▶ [TASK DESCRIPTION] I need the records below restated word for word, without their pictures.

Collected data
+--
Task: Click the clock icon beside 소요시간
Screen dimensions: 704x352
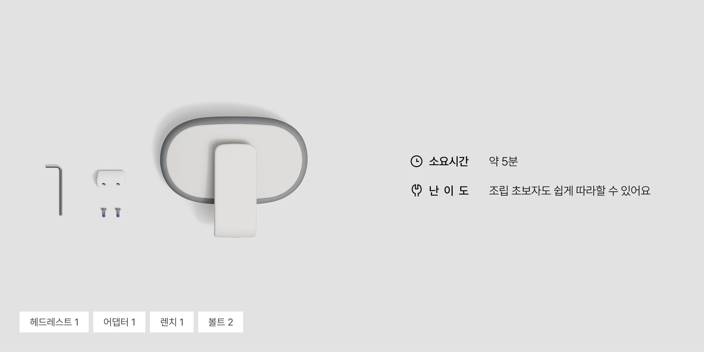Action: (x=416, y=161)
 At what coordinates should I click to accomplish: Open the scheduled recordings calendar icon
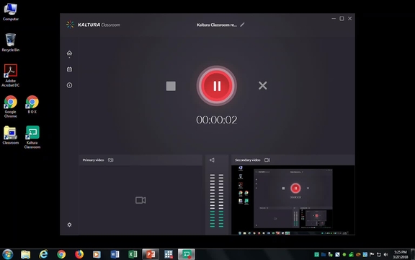click(x=69, y=69)
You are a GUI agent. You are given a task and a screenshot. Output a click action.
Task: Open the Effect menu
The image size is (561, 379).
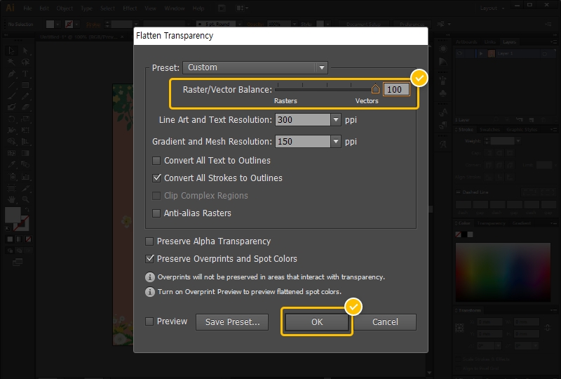coord(129,8)
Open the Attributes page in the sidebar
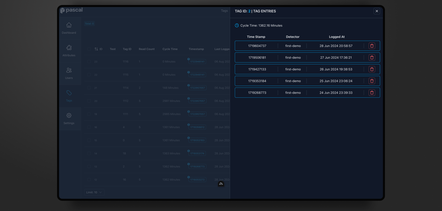The height and width of the screenshot is (211, 442). coord(69,51)
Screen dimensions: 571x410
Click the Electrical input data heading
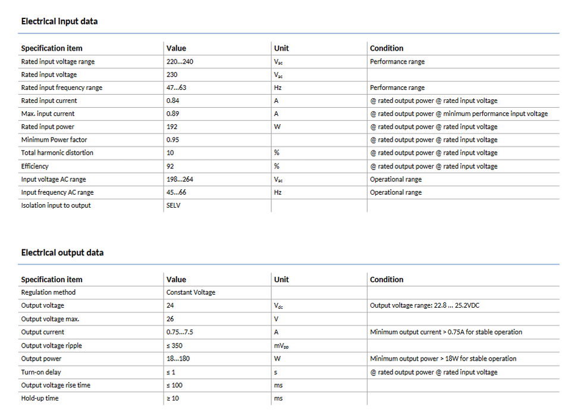point(59,21)
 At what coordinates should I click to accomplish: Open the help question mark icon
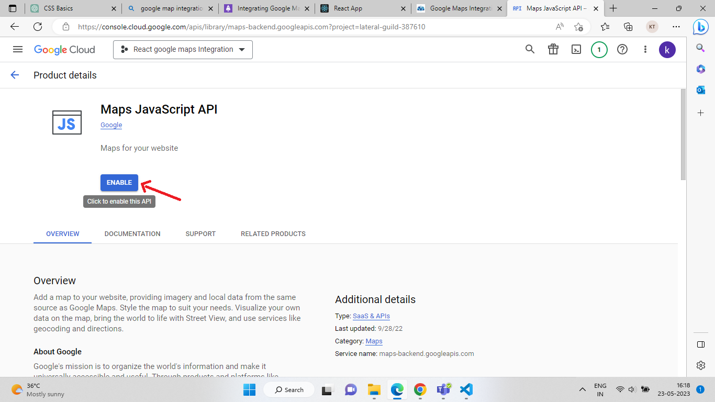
+--
▶ [RESULT OF THE EXERCISE]
Task: Click the clock icon beside 소요시간
Screen dimensions: 704x352
Action: (x=416, y=161)
 At what coordinates should I click to accomplish: Open the scheduled recordings calendar icon
click(x=69, y=69)
You are a GUI agent. You are given a task and a screenshot. Output a click action.
Task: Open the Effect menu
The image size is (561, 379).
coord(129,8)
Open the Attributes page in the sidebar
The height and width of the screenshot is (211, 442). coord(69,51)
Screen dimensions: 571x410
Click the Electrical input data heading
point(59,21)
 At what coordinates should I click to accomplish: Open the help question mark icon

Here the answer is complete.